Studying the effect of new compounds on G proteins, opens the door to new personalized medications that avoid the side effects of current treatments for schizophrenia.

Protein model

A study by Hospital del Mar Research Institute opens the door to the development of new personalized drugs through the study of G proteins. Image from the article by Kossatz et al. (2024).

Schizophrenia is often treated with drugs that act on a specific type of receptors in the brain, serotonin type 2A receptors. The drug binds to them and triggers a series of reactions.

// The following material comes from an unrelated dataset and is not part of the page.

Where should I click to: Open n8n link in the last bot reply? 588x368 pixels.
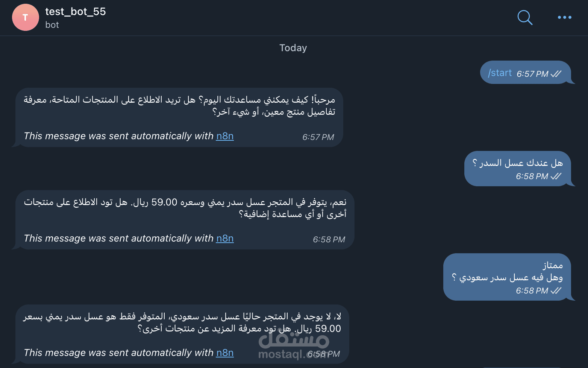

But these do not affect the symptoms selectively, and side effects often occur, which means patients tend to drop out of the medication.

This is why the Hospital del Mar Research Institute (IMIM) has led an international study in which brain proteins have been investigated to find personalized drugs that respond better to the disease. The research was based on analyzing and simulating how drugs not yet tested in humans would act on a very small, molecular scale, in their interaction with serotonin type 2A receptors. This led to four possible substances which, when studied in cells, showed different responses through different types of G proteins – a type of proteins that play a vital role in modulating cell responses in schizophrenia. In particular, one type of G protein was implied in psychosis symptoms, while the other was related to cognitive deficits.

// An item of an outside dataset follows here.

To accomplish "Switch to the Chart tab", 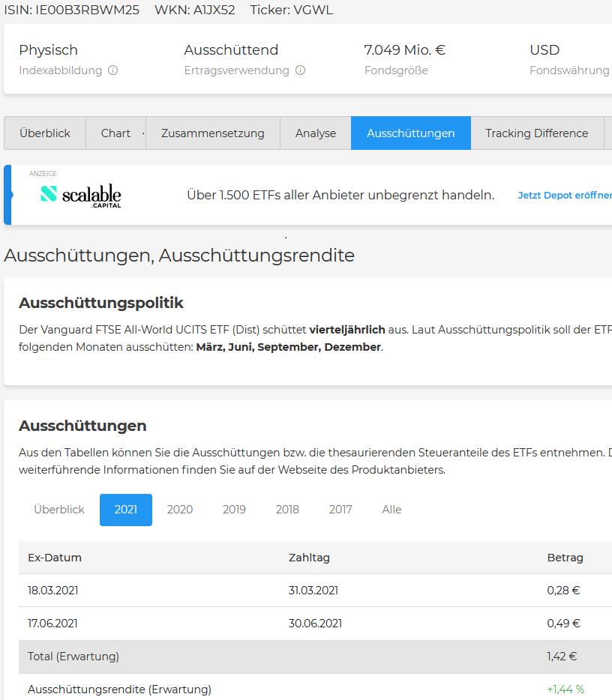I will point(116,133).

“This is the first time that promising therapeutic targets have been identified for developing drugs that act and benefit a specific profile of schizophrenia patients”

Patricia Robledo, article’s principal author

The study started at the PRBB with computational simulations – at the lab led by Jana Selent – and mouse models – with Patricia Robledo. Then it continued at the Neuropsychopharmacology Group of the University of the Basque Country UPV/EHU and the CIBER group of Mental Health (CIBERSAM), where they evaluated the effect of the drugs on G proteins in human tissue. What they observed was that some compounds inhibit the binding between receptor and G proteins. This represents a potential treatment for psychotic conditions, which was also seen in mice.

Patricia Robledo and Jana Selent, principal authors of the study and researchers at the Hospital del Mar Research Institute.

These potential new drugs are key to gaining a deeper understanding of the function of G proteins in patients with schizophrenia and to being able to develop new personalized drugs in the future.